§ **Task directions**: Whatever precedes the line containing "Task: Click 0次过户 tag on the 42.60万 listing" is not copied; that line and every line after it through the final one below are copied exactly, except pictures.

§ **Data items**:
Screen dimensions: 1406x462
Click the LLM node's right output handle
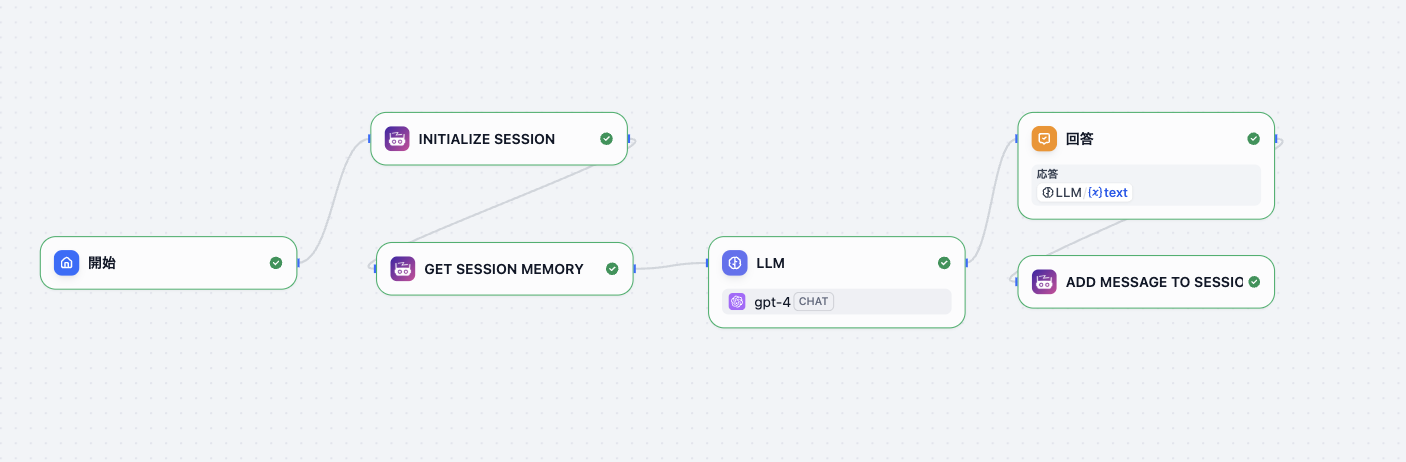966,263
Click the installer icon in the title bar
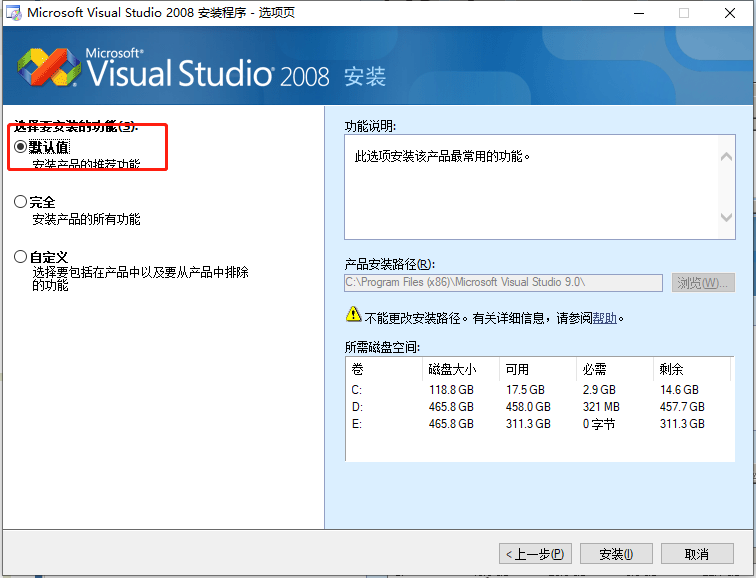Viewport: 756px width, 578px height. pos(12,13)
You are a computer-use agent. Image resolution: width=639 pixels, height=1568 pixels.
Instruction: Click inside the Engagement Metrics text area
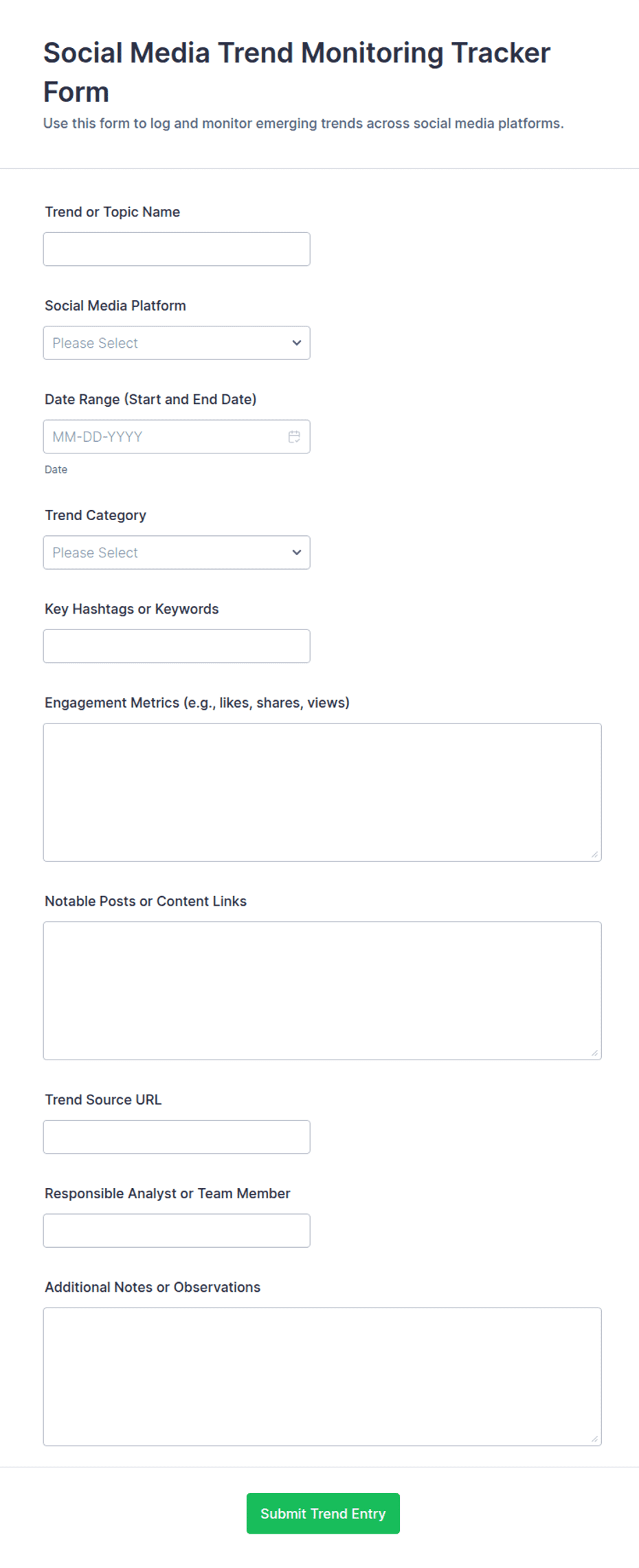[x=322, y=792]
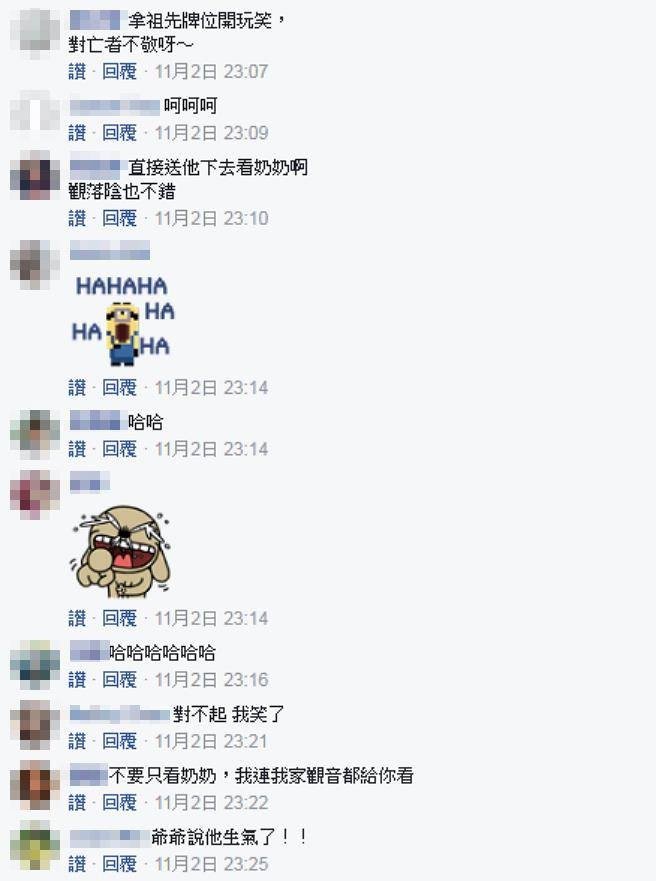Open blurred username above the Minion sticker
The width and height of the screenshot is (656, 881).
[x=110, y=250]
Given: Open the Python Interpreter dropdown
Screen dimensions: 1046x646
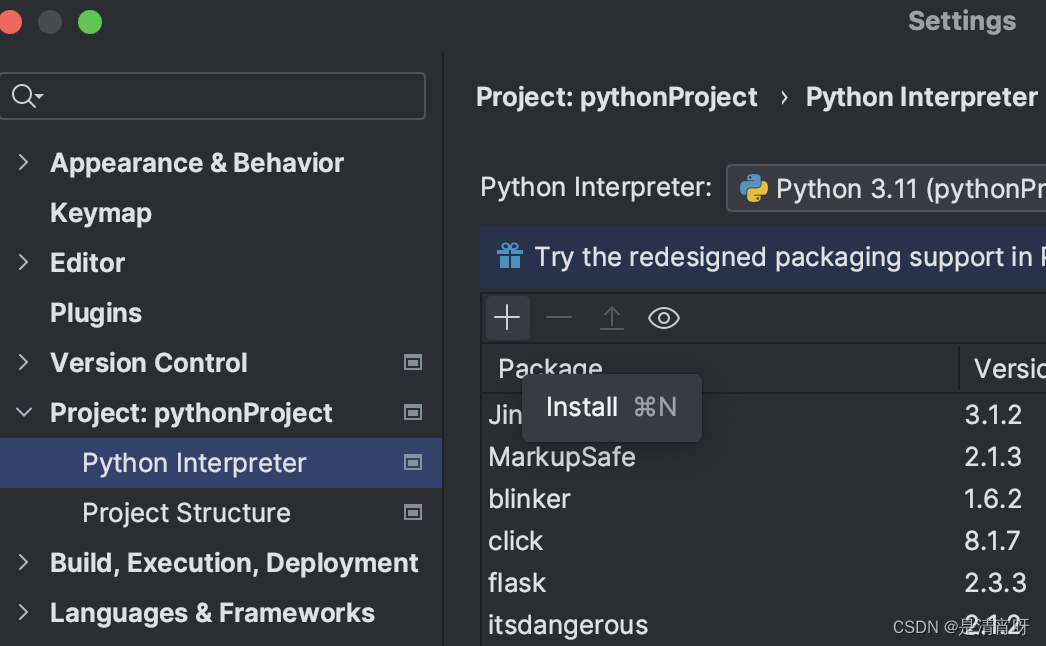Looking at the screenshot, I should coord(885,188).
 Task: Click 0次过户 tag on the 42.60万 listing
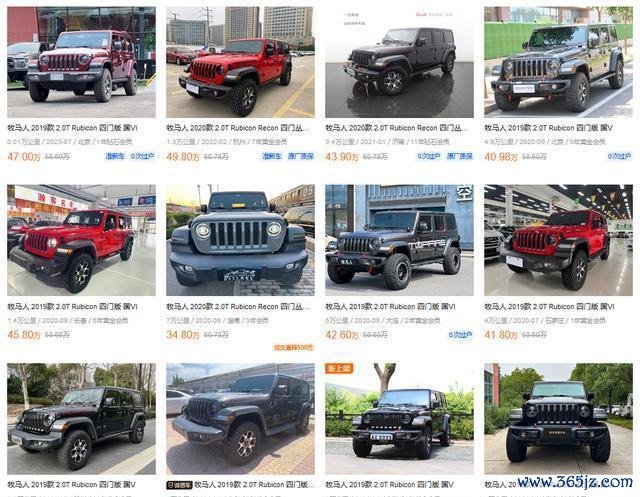pyautogui.click(x=460, y=335)
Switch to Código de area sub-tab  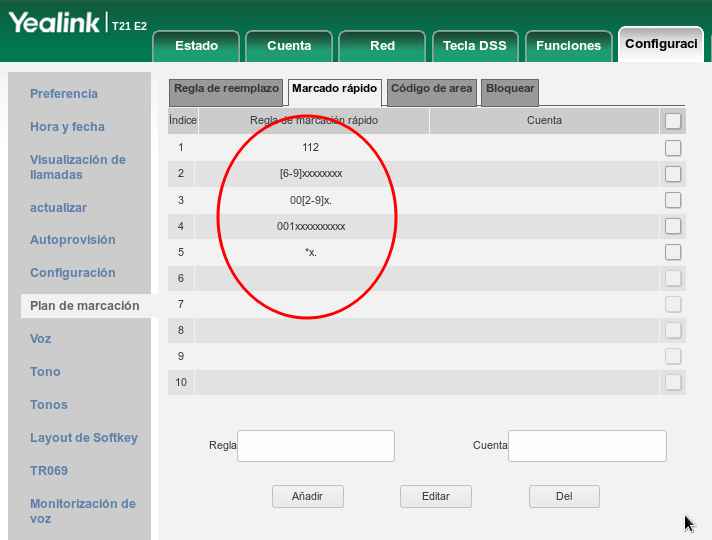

§ **Task output**:
 Task: Click 0次过户 tag on the 42.60万 listing
pyautogui.click(x=460, y=335)
Switch to Código de area sub-tab  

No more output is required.